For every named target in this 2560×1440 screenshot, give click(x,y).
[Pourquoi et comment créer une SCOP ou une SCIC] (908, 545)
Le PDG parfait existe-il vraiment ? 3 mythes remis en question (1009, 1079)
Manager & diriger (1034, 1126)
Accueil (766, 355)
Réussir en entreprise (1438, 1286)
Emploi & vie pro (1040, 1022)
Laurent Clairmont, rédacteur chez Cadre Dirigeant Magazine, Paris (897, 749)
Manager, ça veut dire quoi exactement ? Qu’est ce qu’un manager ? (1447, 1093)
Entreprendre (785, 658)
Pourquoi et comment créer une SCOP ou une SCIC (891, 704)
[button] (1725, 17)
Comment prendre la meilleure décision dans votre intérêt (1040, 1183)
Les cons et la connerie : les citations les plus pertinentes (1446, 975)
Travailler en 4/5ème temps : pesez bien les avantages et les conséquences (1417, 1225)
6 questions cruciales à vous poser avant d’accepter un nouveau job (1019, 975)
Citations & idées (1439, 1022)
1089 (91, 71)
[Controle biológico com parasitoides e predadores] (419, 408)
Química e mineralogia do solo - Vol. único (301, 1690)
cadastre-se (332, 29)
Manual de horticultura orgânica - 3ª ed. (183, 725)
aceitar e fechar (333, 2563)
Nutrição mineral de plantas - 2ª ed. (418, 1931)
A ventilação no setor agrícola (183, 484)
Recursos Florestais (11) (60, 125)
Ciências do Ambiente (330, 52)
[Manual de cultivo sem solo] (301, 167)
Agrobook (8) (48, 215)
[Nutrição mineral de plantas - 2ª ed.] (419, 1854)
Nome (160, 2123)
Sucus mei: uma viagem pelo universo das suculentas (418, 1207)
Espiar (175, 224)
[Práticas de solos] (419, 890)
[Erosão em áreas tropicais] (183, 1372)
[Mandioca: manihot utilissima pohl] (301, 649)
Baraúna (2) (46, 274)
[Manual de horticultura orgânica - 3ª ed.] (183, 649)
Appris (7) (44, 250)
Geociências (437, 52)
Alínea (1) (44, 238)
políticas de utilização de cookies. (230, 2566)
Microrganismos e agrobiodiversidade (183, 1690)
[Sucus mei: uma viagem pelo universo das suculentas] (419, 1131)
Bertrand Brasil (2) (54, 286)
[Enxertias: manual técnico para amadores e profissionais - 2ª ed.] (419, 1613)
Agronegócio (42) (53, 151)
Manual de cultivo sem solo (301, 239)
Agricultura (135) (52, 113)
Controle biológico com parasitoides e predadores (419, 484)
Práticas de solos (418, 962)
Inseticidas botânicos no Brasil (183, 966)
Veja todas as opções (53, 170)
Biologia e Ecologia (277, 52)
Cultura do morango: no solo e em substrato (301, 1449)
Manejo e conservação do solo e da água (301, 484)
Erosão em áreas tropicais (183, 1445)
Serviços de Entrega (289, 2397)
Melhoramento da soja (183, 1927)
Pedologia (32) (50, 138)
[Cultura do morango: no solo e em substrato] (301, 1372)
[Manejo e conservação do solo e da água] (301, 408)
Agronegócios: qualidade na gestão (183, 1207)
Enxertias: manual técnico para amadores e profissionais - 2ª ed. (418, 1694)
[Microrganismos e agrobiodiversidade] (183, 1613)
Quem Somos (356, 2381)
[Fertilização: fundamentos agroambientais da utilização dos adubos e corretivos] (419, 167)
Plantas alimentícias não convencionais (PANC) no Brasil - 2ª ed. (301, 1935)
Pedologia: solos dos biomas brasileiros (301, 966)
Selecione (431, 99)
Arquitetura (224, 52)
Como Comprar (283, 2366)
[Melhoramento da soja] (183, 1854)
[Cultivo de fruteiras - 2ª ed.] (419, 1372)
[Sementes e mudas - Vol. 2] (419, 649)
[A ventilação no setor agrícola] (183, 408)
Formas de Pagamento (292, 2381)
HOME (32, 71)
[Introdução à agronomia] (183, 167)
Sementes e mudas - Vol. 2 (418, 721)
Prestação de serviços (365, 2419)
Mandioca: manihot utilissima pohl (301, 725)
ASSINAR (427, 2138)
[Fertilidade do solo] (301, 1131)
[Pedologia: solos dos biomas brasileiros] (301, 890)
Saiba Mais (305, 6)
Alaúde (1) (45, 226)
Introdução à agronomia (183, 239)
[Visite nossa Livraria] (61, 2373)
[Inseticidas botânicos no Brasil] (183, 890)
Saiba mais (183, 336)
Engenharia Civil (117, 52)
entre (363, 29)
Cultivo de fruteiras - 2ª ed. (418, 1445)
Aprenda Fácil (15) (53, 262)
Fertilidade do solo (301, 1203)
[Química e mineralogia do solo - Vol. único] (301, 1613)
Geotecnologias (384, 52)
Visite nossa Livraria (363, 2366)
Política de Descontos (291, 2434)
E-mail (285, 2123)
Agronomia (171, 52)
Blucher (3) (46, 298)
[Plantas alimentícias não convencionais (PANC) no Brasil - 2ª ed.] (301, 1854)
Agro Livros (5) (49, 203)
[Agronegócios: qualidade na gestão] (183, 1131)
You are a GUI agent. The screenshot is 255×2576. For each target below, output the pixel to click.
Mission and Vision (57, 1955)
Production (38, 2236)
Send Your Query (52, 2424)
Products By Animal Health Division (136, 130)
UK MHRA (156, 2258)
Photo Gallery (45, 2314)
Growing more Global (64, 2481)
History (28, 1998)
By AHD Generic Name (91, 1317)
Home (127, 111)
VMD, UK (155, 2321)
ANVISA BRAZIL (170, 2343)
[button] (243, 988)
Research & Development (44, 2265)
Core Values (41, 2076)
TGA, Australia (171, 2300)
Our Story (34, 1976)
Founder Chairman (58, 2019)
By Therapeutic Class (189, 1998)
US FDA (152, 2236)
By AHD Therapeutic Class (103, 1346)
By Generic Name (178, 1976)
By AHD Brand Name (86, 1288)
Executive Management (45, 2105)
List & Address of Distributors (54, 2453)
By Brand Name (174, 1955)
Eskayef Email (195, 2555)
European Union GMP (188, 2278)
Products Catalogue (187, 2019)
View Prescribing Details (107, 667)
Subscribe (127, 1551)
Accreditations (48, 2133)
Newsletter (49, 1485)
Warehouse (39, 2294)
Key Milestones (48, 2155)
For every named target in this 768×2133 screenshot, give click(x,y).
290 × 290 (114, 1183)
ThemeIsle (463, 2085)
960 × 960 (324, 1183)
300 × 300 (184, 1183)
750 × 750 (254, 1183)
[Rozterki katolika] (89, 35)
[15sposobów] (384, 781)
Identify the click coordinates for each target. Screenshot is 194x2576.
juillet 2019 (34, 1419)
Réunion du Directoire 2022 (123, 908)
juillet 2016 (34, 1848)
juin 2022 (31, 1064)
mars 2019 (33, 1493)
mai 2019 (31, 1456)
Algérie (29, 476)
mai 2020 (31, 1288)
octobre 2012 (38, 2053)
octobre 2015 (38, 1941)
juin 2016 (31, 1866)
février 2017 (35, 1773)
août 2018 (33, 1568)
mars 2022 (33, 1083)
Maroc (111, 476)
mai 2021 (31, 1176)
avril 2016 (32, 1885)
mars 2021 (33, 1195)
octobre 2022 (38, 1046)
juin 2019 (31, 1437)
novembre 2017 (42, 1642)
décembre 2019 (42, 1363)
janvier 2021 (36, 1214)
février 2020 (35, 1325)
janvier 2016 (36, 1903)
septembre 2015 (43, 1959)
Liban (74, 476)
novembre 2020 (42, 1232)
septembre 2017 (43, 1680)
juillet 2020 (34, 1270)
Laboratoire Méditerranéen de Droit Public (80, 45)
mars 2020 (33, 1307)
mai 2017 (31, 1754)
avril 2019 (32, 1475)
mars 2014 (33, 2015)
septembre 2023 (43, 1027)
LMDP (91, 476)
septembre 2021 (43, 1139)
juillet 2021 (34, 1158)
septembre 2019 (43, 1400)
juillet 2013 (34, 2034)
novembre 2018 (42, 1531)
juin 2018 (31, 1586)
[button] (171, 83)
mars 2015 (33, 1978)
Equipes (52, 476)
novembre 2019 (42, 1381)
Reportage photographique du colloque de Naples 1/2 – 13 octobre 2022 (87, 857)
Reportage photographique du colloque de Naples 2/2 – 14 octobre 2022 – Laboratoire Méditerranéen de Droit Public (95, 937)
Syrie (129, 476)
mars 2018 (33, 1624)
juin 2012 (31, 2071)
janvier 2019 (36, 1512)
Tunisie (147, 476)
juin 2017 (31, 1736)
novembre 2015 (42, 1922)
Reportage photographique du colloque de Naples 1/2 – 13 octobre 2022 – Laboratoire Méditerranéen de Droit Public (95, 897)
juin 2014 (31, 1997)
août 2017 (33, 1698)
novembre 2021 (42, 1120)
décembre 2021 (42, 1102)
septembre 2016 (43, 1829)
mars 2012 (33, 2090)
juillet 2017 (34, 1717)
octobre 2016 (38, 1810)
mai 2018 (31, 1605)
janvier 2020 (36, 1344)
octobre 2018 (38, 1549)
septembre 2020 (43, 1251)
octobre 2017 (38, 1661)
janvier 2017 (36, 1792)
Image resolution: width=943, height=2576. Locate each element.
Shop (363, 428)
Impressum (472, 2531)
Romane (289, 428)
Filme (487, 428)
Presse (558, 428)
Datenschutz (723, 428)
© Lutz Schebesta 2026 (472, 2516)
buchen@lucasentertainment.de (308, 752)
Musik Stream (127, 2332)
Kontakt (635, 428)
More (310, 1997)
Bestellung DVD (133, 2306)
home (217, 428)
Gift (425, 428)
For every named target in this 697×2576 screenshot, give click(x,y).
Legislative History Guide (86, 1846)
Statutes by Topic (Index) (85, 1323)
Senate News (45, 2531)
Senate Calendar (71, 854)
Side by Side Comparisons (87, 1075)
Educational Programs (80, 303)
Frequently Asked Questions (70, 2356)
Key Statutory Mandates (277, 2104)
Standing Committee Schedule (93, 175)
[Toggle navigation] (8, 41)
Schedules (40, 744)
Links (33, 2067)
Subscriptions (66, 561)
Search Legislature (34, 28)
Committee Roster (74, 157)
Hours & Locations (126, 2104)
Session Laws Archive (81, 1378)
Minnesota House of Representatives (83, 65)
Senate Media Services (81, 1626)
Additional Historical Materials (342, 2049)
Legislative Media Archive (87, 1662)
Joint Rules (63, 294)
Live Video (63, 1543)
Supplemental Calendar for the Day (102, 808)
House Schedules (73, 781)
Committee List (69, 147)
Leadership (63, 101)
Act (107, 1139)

_Instructions to follow_. Your answer must be the lines above from the one containing "1089 (91, 71)" to the one containing "Bertrand Brasil (2) (54, 286)", both included, restated word for word.

_Result below_.
1089 (91, 71)
[Controle biológico com parasitoides e predadores] (419, 408)
Química e mineralogia do solo - Vol. único (301, 1690)
cadastre-se (332, 29)
Manual de horticultura orgânica - 3ª ed. (183, 725)
aceitar e fechar (333, 2563)
Nutrição mineral de plantas - 2ª ed. (418, 1931)
A ventilação no setor agrícola (183, 484)
Recursos Florestais (11) (60, 125)
Ciências do Ambiente (330, 52)
[Manual de cultivo sem solo] (301, 167)
Agrobook (8) (48, 215)
[Nutrição mineral de plantas - 2ª ed.] (419, 1854)
Nome (160, 2123)
Sucus mei: uma viagem pelo universo das suculentas (418, 1207)
Espiar (175, 224)
[Práticas de solos] (419, 890)
[Erosão em áreas tropicais] (183, 1372)
[Mandioca: manihot utilissima pohl] (301, 649)
Baraúna (2) (46, 274)
[Manual de horticultura orgânica - 3ª ed.] (183, 649)
Appris (7) (44, 250)
Geociências (437, 52)
Alínea (1) (44, 238)
políticas de utilização de cookies. (230, 2566)
Microrganismos e agrobiodiversidade (183, 1690)
[Sucus mei: uma viagem pelo universo das suculentas] (419, 1131)
Bertrand Brasil (2) (54, 286)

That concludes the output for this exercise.